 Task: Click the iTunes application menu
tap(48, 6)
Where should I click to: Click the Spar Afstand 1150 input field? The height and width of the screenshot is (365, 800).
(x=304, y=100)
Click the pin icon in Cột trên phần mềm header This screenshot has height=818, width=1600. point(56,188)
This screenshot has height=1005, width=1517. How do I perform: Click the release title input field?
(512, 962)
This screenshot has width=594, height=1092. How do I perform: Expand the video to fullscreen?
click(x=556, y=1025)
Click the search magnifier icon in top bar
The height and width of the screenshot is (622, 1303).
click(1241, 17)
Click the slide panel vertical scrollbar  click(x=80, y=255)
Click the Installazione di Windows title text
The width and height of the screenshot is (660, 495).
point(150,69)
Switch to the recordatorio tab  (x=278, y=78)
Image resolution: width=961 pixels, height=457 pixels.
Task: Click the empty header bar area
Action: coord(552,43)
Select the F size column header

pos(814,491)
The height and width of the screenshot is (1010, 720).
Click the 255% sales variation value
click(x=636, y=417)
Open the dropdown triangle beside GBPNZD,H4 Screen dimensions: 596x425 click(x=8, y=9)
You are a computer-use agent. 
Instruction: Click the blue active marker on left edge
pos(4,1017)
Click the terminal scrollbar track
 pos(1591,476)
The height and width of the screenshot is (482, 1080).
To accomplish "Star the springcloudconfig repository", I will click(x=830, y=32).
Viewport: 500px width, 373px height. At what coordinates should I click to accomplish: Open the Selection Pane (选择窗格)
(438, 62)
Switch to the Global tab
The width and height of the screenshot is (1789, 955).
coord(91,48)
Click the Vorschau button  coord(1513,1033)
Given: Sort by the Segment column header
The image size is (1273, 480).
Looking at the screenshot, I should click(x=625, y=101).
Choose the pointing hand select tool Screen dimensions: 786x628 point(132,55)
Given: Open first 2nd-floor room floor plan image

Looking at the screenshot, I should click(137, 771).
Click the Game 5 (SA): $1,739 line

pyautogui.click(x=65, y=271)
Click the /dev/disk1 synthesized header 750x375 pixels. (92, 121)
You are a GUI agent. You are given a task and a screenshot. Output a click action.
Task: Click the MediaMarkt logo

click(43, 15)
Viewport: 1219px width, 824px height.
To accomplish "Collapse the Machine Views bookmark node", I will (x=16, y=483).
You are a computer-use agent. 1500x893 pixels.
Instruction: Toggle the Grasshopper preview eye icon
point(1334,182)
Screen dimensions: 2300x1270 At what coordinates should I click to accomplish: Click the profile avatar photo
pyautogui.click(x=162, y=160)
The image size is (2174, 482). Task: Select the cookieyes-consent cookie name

----------------

■ WORK INSTRUCTION
With no line skipped, repeat the records exactly.

■ WRITTEN RESPONSE
 Task: Click the iTunes application menu
tap(48, 6)
Where should I click to: Click the Spar Afstand 1150 input field? The height and width of the screenshot is (365, 800).
(x=304, y=100)
Click the pin icon in Cột trên phần mềm header This screenshot has height=818, width=1600. point(56,188)
This screenshot has height=1005, width=1517. How do I perform: Click the release title input field?
(512, 962)
This screenshot has width=594, height=1092. How do I perform: Expand the video to fullscreen?
click(x=556, y=1025)
Click the search magnifier icon in top bar
The height and width of the screenshot is (622, 1303).
click(1241, 17)
Click the slide panel vertical scrollbar  click(x=80, y=255)
Click the Installazione di Windows title text
The width and height of the screenshot is (660, 495).
point(150,69)
Switch to the recordatorio tab  (x=278, y=78)
Image resolution: width=961 pixels, height=457 pixels.
Task: Click the empty header bar area
Action: coord(552,43)
Select the F size column header

pos(814,491)
The height and width of the screenshot is (1010, 720).
Click the 255% sales variation value
click(x=636, y=417)
Open the dropdown triangle beside GBPNZD,H4 Screen dimensions: 596x425 click(x=8, y=9)
You are a computer-use agent. 
Instruction: Click the blue active marker on left edge
pos(4,1017)
Click the terminal scrollbar track
 pos(1591,476)
The height and width of the screenshot is (482, 1080).
To accomplish "Star the springcloudconfig repository", I will click(x=830, y=32).
Viewport: 500px width, 373px height. At what coordinates should I click to accomplish: Open the Selection Pane (选择窗格)
(438, 62)
Switch to the Global tab
The width and height of the screenshot is (1789, 955).
coord(91,48)
Click the Vorschau button  coord(1513,1033)
Given: Sort by the Segment column header
The image size is (1273, 480).
Looking at the screenshot, I should click(x=625, y=101).
Choose the pointing hand select tool Screen dimensions: 786x628 point(132,55)
Given: Open first 2nd-floor room floor plan image

Looking at the screenshot, I should click(137, 771).
Click the Game 5 (SA): $1,739 line

pyautogui.click(x=65, y=271)
Click the /dev/disk1 synthesized header 750x375 pixels. (92, 121)
You are a GUI agent. You are given a task and a screenshot. Output a click action.
Task: Click the MediaMarkt logo

click(43, 15)
Viewport: 1219px width, 824px height.
To accomplish "Collapse the Machine Views bookmark node", I will (x=16, y=483).
You are a computer-use agent. 1500x893 pixels.
Instruction: Toggle the Grasshopper preview eye icon
point(1334,182)
Screen dimensions: 2300x1270 At what coordinates should I click to accomplish: Click the profile avatar photo
pyautogui.click(x=162, y=160)
The image size is (2174, 482). Task: Select the cookieyes-consent cookie name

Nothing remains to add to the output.